Als Literaturkritikerin gehört das Lesen zu meinem beruflichen Alltag. Es gibt viele Bücher, die ich lese, weil ein Radiosender sich eine Besprechung wünscht oder weil ich die Lesung einer Autorin oder eines Autors moderiere. Lesen bedeutet in diesen Fällen »Arbeit«, die ich aber gern mache, weil oft Entdeckungen dabei sind, Titel, auf die ich selbst nicht gekommen wäre, Autorinnen und Autoren, die ich noch nicht kannte und die mich mit ihren Büchern überraschen und überzeugen.
Auch als Geschäftsführerin des Sächsischen Literaturrates lese ich viel, vor allem natürlich die Bücher sächsischer Autorinnen und Autoren. Dabei bin ich immer sehr angetan davon, über wie viele schreibende Talente der Freistaat verfügt. Hier entstehen Romane, Gedichtbände, Kinderbücher, Sachbücher von hoher literarischer Qualität, die über Sachsen hinaus glänzen und gern gelesen werden.
Als Autorin, die selber schreibt, lese ich vor allem historische Sachbücher, die sich mit den Themen beschäftigen, für die ich mich interessiere. Zuletzt waren das der Amsterdamer Exilverlag Querido und der Strand als Sehnsuchts- und kulturgeschichtlicher Ort. Hier verbinden sich Arbeit und Vergnügen auf ideale Weise, ich kann in Bibliotheken und Antiquariaten stöbern und echte literarische Schätze heben.

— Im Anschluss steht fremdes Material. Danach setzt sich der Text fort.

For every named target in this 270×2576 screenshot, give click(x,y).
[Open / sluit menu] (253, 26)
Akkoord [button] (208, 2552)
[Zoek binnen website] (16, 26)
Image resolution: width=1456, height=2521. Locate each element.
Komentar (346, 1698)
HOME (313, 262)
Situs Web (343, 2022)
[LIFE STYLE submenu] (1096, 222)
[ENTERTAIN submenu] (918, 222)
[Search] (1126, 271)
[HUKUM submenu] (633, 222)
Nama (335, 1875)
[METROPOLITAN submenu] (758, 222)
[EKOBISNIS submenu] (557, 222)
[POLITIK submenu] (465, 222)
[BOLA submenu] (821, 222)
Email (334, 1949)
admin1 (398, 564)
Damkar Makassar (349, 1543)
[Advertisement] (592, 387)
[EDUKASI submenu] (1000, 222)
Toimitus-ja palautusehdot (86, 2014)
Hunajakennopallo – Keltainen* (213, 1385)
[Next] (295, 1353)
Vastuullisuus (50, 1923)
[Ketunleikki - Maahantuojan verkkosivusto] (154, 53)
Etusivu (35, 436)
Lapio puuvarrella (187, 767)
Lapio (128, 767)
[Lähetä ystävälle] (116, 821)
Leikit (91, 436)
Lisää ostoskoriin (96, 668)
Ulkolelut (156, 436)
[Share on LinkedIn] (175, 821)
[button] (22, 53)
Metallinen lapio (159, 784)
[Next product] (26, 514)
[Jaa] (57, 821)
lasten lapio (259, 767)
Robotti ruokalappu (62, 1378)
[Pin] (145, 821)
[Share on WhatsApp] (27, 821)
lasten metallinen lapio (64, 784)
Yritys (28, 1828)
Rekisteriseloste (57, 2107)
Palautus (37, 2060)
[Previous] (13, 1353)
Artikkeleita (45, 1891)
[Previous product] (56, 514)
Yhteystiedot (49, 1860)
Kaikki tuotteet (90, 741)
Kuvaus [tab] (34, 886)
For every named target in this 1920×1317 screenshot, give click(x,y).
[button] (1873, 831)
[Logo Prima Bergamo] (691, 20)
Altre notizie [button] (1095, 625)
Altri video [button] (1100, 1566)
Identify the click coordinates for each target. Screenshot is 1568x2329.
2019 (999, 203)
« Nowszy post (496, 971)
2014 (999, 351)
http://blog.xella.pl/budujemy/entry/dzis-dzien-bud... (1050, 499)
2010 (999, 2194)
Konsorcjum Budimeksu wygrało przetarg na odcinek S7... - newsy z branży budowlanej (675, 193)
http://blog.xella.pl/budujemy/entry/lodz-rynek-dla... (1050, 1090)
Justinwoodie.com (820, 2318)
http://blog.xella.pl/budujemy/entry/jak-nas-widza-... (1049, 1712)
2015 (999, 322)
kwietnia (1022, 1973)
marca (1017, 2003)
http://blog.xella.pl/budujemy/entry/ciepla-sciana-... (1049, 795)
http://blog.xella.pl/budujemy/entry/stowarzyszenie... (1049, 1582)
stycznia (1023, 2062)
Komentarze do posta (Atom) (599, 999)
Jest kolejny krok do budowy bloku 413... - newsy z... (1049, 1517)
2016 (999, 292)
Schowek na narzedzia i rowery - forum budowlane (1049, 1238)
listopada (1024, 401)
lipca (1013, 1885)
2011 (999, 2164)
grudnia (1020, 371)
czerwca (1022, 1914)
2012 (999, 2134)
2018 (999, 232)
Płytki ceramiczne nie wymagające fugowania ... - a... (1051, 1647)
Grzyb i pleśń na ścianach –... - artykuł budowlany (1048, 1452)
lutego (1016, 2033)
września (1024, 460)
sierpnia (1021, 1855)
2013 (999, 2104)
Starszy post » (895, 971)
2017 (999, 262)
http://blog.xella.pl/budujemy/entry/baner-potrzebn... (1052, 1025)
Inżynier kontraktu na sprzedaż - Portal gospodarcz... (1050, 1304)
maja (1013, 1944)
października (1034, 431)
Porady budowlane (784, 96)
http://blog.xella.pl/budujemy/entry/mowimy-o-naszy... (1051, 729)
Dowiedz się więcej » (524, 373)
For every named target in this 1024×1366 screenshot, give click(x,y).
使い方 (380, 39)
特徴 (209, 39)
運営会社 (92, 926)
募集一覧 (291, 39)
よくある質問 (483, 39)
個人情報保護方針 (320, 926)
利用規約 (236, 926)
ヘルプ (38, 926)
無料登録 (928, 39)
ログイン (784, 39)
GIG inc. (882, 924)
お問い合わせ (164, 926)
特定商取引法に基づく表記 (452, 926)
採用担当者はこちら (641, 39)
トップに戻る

Aber bleibt bei meinen drei professionellen Rollen überhaupt noch Zeit und Lust dazu, Bücher einfach so und rein zum Vergnügen zu lesen? Nicht viel, aber doch und immer gern. Dabei greife ich am liebsten zu Klassikern bzw. Klassikerinnen, Bücher von Autorinnen vergangener Jahrzehnte, die großartige Texte geschrieben haben, später in Vergessenheit geraten sind, aber glücklicherweise von den Verlagen wiederentdeckt werden. Außerdem interessiere ich mich privat für niederländische und flämische Literatur, weil ich oft in den Niederlanden bin und dort immer wieder literarische Entdeckungen mache. Gern lese ich auch Memoirs und autofiktionale Texte von Menschen, die mir schon etwas Leben voraushaben, denn sie haben oft eine Menge zu erzählen. Dass es in letzter Zeit eher Schriftstellerinnen als Schriftsteller sind, war keine bewusste Entscheidung, aber vermutlich eine unbewusste.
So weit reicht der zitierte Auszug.